For one thing, the world's major consumers of energy such as China, the United States and Japan are active participants in these forums. The region also has important producers of oil/gas and minerals such as Australia, Indonesia, Malaysia and Brunei.

It must be kept in mind that about four decades ago Indonesia was at the forefront in devising a workable formula to involve IOCs in the development of its oil/gas and minerals industry. The Production Sharing Contract (PSC) of 1966 has been widely acknowledged as a novel development and has been successfully implemented in Indonesia and several other countries.

The implication of the new resource nationalism for Indonesia is that it should again be at the forefront in devising a new arrangement that accords with the realities and can meet the challenges of the 21st century. Indonesia should capitalize on its past experience.

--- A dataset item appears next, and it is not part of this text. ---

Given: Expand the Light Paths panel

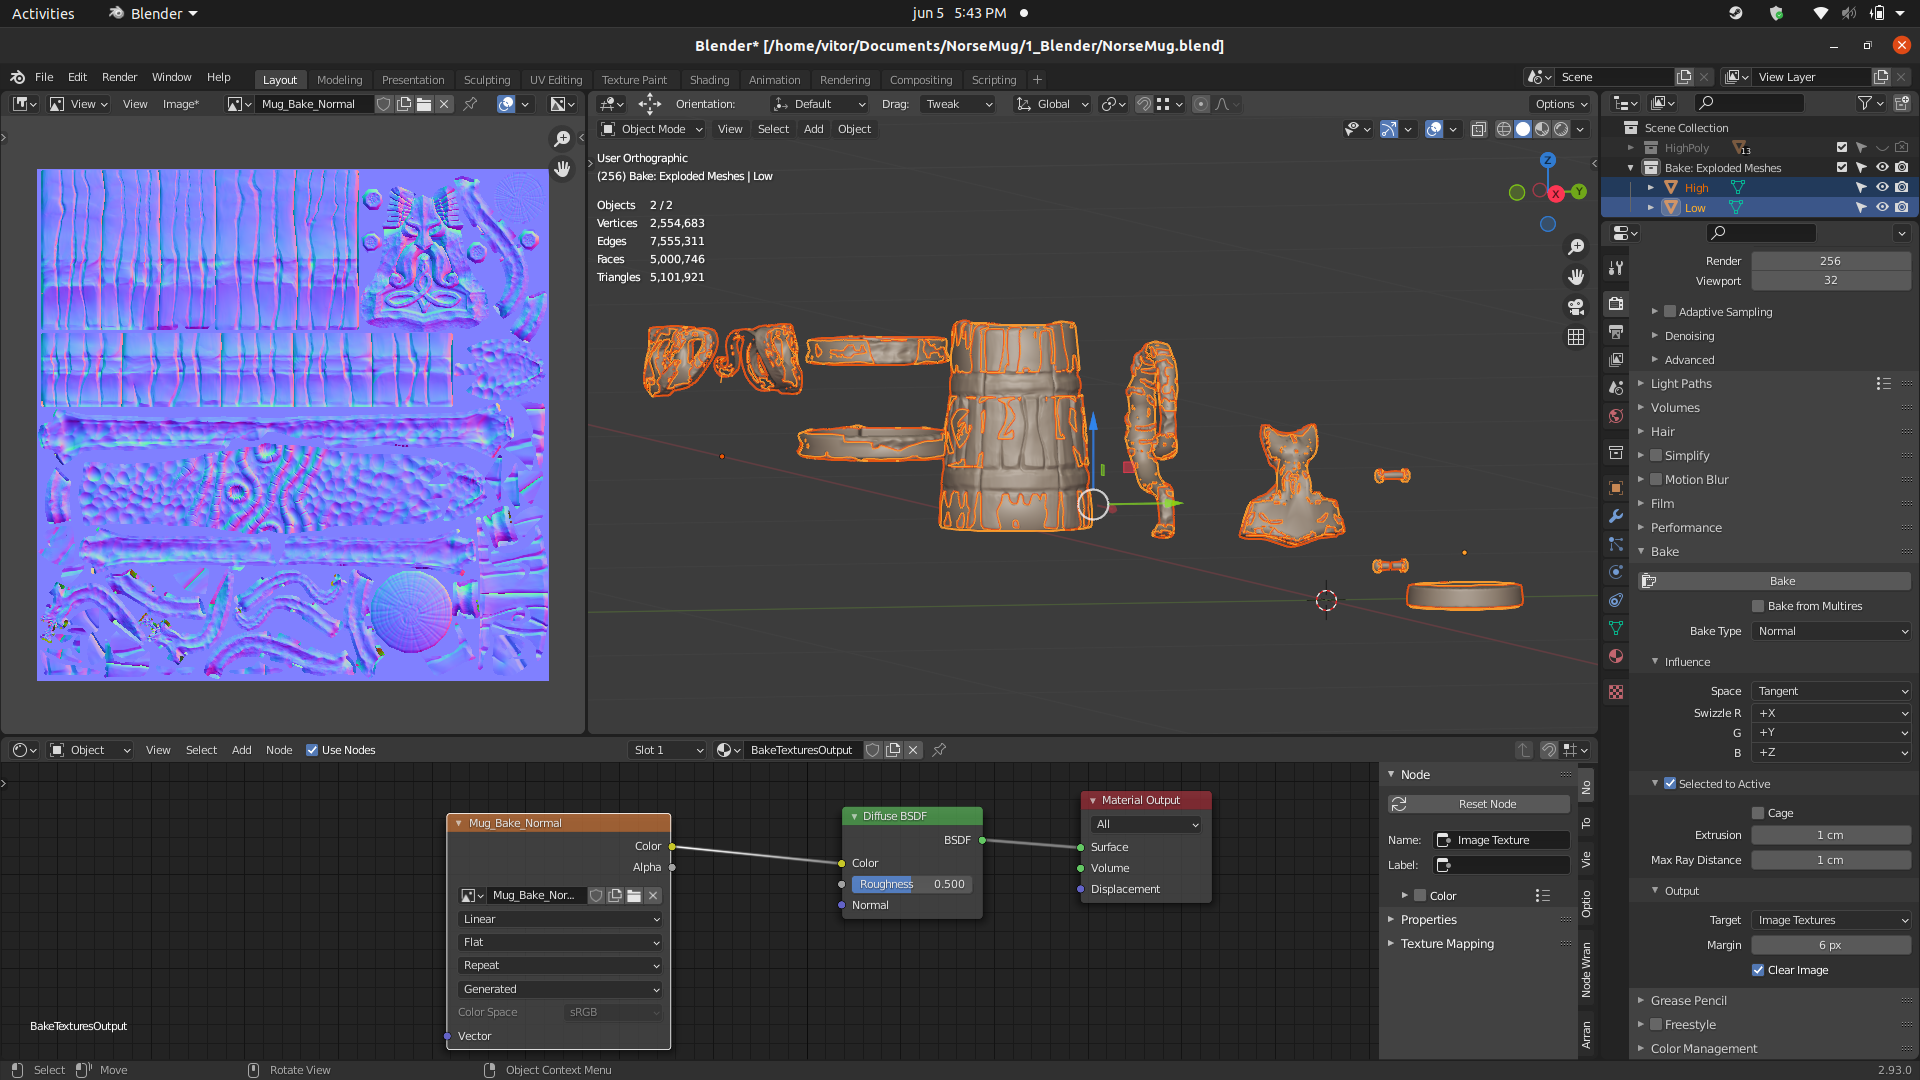Looking at the screenshot, I should pyautogui.click(x=1681, y=384).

What is required then is for Indonesia to begin the effort at home. For several years now the implementation of the PSC in Indonesia has been plagued by various problems. This has resulted in low levels of investment in the industry. Indonesia appears to be suffering from almost the same problems as Mexico. Both countries have a rich resource base. But both are no longer able to meet their own energy needs and can no longer sustain a healthy growth of export revenues from their resources.

Indonesia's PSC and Contract of Work (CoW) arrangements need not be completely overhauled. However, major adjustments, with possible renegotiations here and there, are perhaps called for.

This process can be complicated as these adjustments need to consider not only changes in the balance of interests between the parties but also the increasingly more complex challenges that arise from within the Indonesian body politic today.

IOCs must also be open for necessary adjustments. As clearly stated elsewhere, it cannot be assumed that contracts can be written in such a way that they will never need to be adjusted in the course of a petroleum contract that usually lasts for 20 to 30 years.

The writer is executive director of the Centre for Strategic and International Studies (CSIS), Jakarta. Adopted from The Jakarta Post.